WRITTEN EXERCISE A: Summarize the article abstract on secure data outsourcing in two sentences.

Journal:Secure data outsourcing in presence of the inference problem: Issues and directions

From LIMSWiki
Revision as of 00:54, 6 April 2021 by Shawndouglas (talk | contribs)
Jump to navigationJump to search
Full article title Secure data outsourcing in presence of the inference problem: Issues and directions
Journal Journal of Information and Telecommunication
Author(s) Jebali, Adel; Sassi, Salma; Jemai, Akderrazak
Author affiliation(s) Tunis El Manar University, Jendouba University, Carthage University
Primary contact Email: adel dot jbali at fst dot utm dot tn
Year published 2020
Volume and issue 5(1)
Article # 16–34
DOI 10.1080/24751839.2020.1819633
ISSN 2475-1847
Distribution license Creative Commons Attribution 4.0 International
Website https://www.tandfonline.com/doi/full/10.1080/24751839.2020.1819633
Download https://www.tandfonline.com/doi/pdf/10.1080/24751839.2020.1819633 (PDF)

Abstract

With the emergence of the cloud computing paradigms, secure data outsourcing—moving some or most data to a third-party provider of secure data management services—has become one of the crucial challenges of modern computing. Data owners place their data among cloud service providers (CSPs) in order to increase flexibility, optimize storage, enhance data manipulation, and decrease processing time. Nevertheless, from a security point of view, access control proves to be a major concern in this situation seeing that the security policy of the data owner must be preserved when data is moved to the cloud. The lack of a comprehensive and systematic review on this topic in the available literature motivated us to review this research problem. Here, we discuss current and emerging research on privacy and confidentiality concerns in cloud-based data outsourcing and pinpoint potential issues that are still unresolved.

DATA SHOWN:
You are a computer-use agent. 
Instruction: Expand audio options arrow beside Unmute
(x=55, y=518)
--
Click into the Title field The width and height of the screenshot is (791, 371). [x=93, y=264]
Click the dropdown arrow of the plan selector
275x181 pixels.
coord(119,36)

WRITTEN EXERCISE B: Locate every line of the records that contains the word "arrow" and copy each one, treating uppercase and lowercase as different.

EXERCISE OUTPUT A: Secure data outsourcing, in which data owners move data to cloud service providers for flexibility, storage, manipulation and speed, has become a crucial challenge, and access control is a major concern because the owner's security policy must be preserved in the cloud. Citing the lack of a comprehensive review, the article discusses current and emerging research on privacy and confidentiality in cloud-based data outsourcing and points out issues that remain unresolved.

EXERCISE OUTPUT B:
Instruction: Expand audio options arrow beside Unmute
Click the dropdown arrow of the plan selector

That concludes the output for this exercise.